Author: Zach van Luling

  • Rocky Hill Cannot Keep Deferring Its Future

    Rocky Hill Cannot Keep Deferring Its Future

    Opinion piece: this article represents the perspective of the author.

    After years of deferred obligations, strained services, and short-term thinking, the real question is whether we continue managing decline in slow motion or begin restoring the capacity our town needs to succeed.

    A municipal budget is the most serious vote a Town Council takes. It is where values, obligations, constraints, and consequences all meet. It affects the tax bill residents receive at home. It affects the services families rely on. It affects the schools that shape our children’s futures. It affects whether we govern for the next news cycle or for the long-term stability of Rocky Hill.

    The Cost of Carrying Too Much for Too Long

    When many of us were elected last November, we knew this budget process would be difficult. What I found after taking office was a town and school system that are succeeding in large part because the people inside them have been carrying more than they should have been asked to carry. Teachers, administrators, town staff, public safety personnel, library staff, senior center staff, human services staff, and many others have been stretching their roles through dedication, resilience, resourcefulness, and endurance.

    That speaks well of them. It does not speak well of the governing pattern that made that level of strain necessary.

    A Familiar, But Broken Budget Pattern

    For too long, Rocky Hill was caught in a familiar routine: short-term budget relief, politically manageable cuts, and delayed obligations pushed into the future. The problem is that the future eventually arrives. Deferred pension obligations, deferred staffing needs, deferred investments in services, deferred infrastructure, and deferred capacity in our schools and town operations eventually become more expensive, more urgent, and more dangerous.

    That is the doorstep Rocky Hill is standing on now.
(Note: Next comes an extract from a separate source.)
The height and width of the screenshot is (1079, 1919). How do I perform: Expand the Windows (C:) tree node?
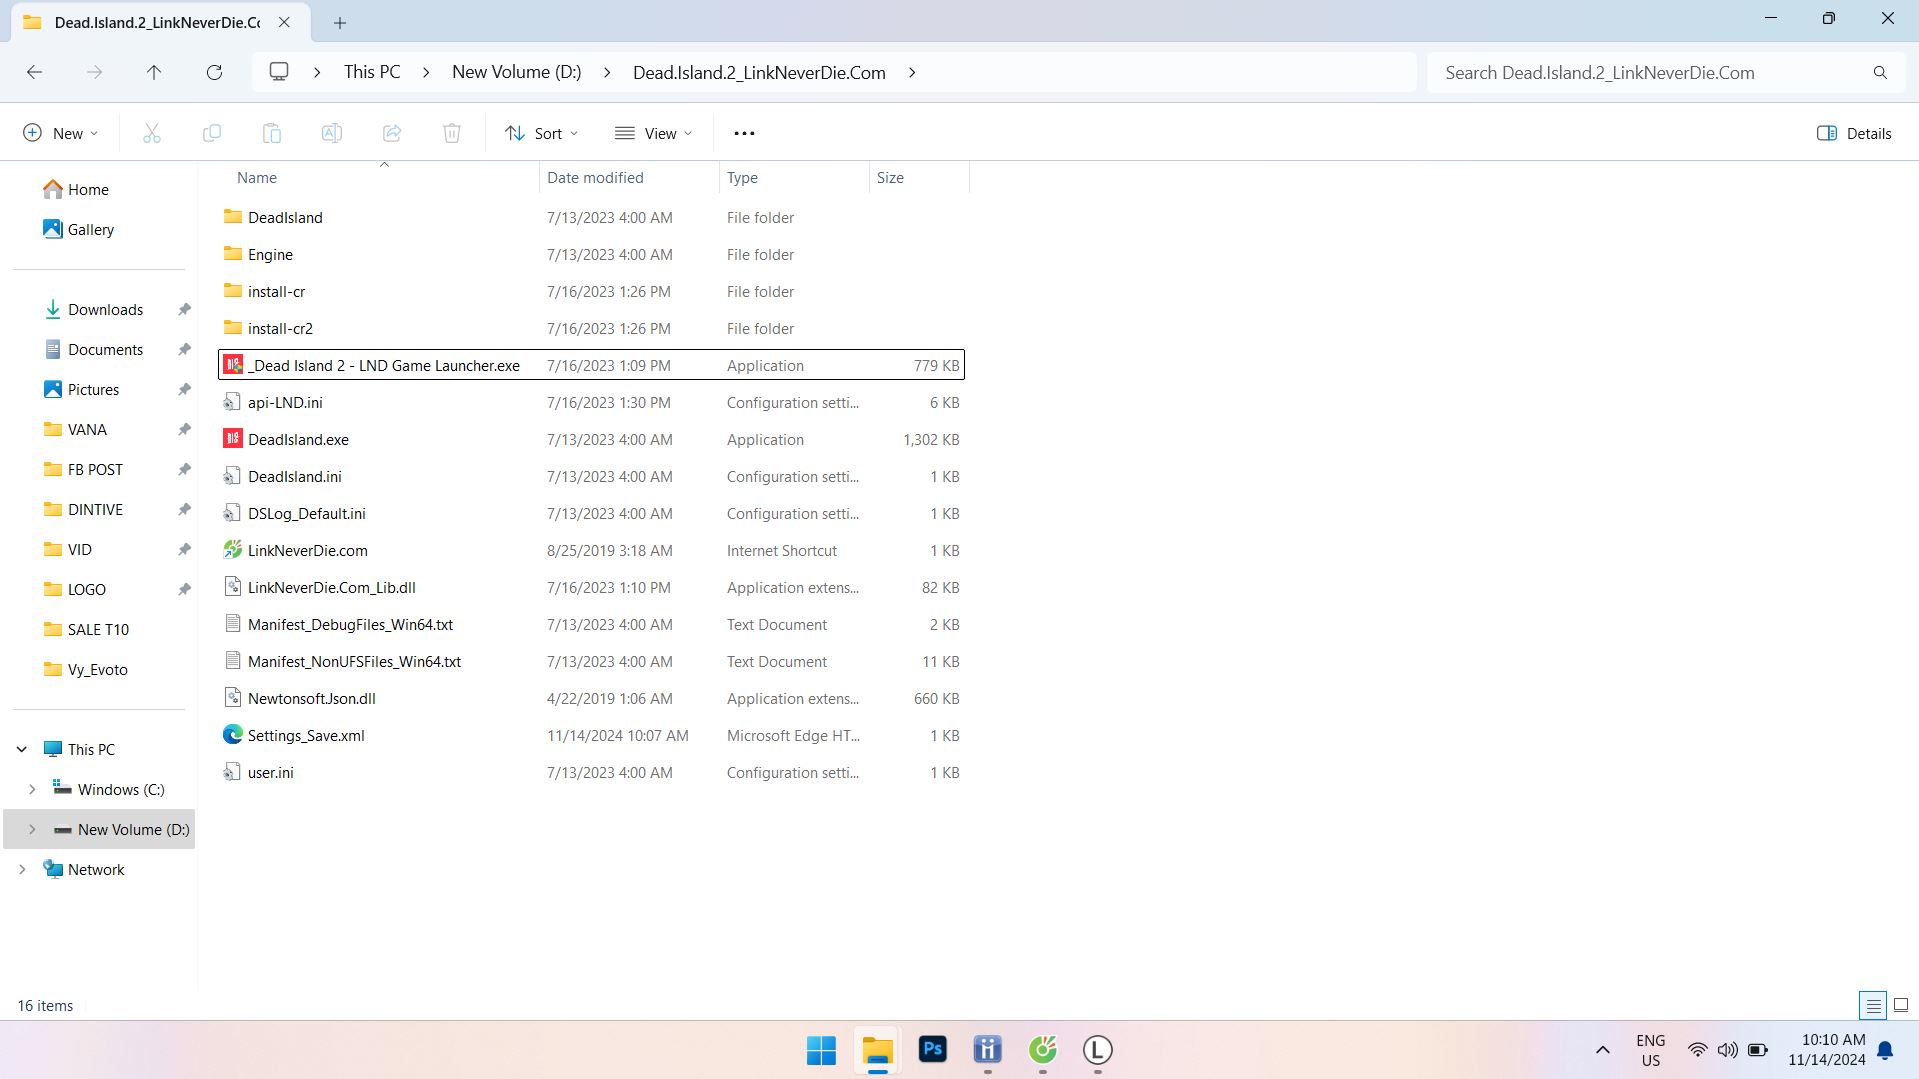point(32,789)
    What This Budget Begins to Correct

    The budget we approved last night begins the work of correcting that trajectory. It increases part-time support at the Senior Center, the Library, and Human Services. These are resident-facing services. They affect seniors, families, children, and residents who need the town to function with competence and care.

    It increases funding for Fire Department training, because public safety cannot be treated as a place where we hope everything works out. Preparedness costs money. Lack of preparedness costs more.

    It strengthens our economic development capacity by upgrading that position to full-time and adding outside grant-writing support. That is exactly the kind of forward-looking investment Rocky Hill needs. We should not simply wait for opportunity to find us. We should be organized enough, professional enough, and ambitious enough to pursue it.

    Protecting the Schools That Define Our Town

    On education, this budget maintains the bulk of the Board of Education operating budget, with only a modest adjustment of $250,000 that can hopefully be targeted toward central office. At the same time, it funds additional student-level support in meaningful areas: mental health, social work, class size reduction, and special education. Those are not ornamental additions. They go directly to the experience of students and the capacity of educators to do their jobs well.

    Rocky Hill’s schools are central to our town’s reputation. They are part of why families want to live here. They are part of why our real estate market and property values remain strong. They are part of the civic inheritance we are responsible for protecting.

    Discipline and Vision Can Coexist

    This budget also reflects discipline. Through targeted adjustments across the whole budget, we found more than $1.7 million in savings. That matters. It shows that this was not simply a matter of saying yes to everything. We made real reductions. We scrutinized the numbers. We worked through the budget in detail.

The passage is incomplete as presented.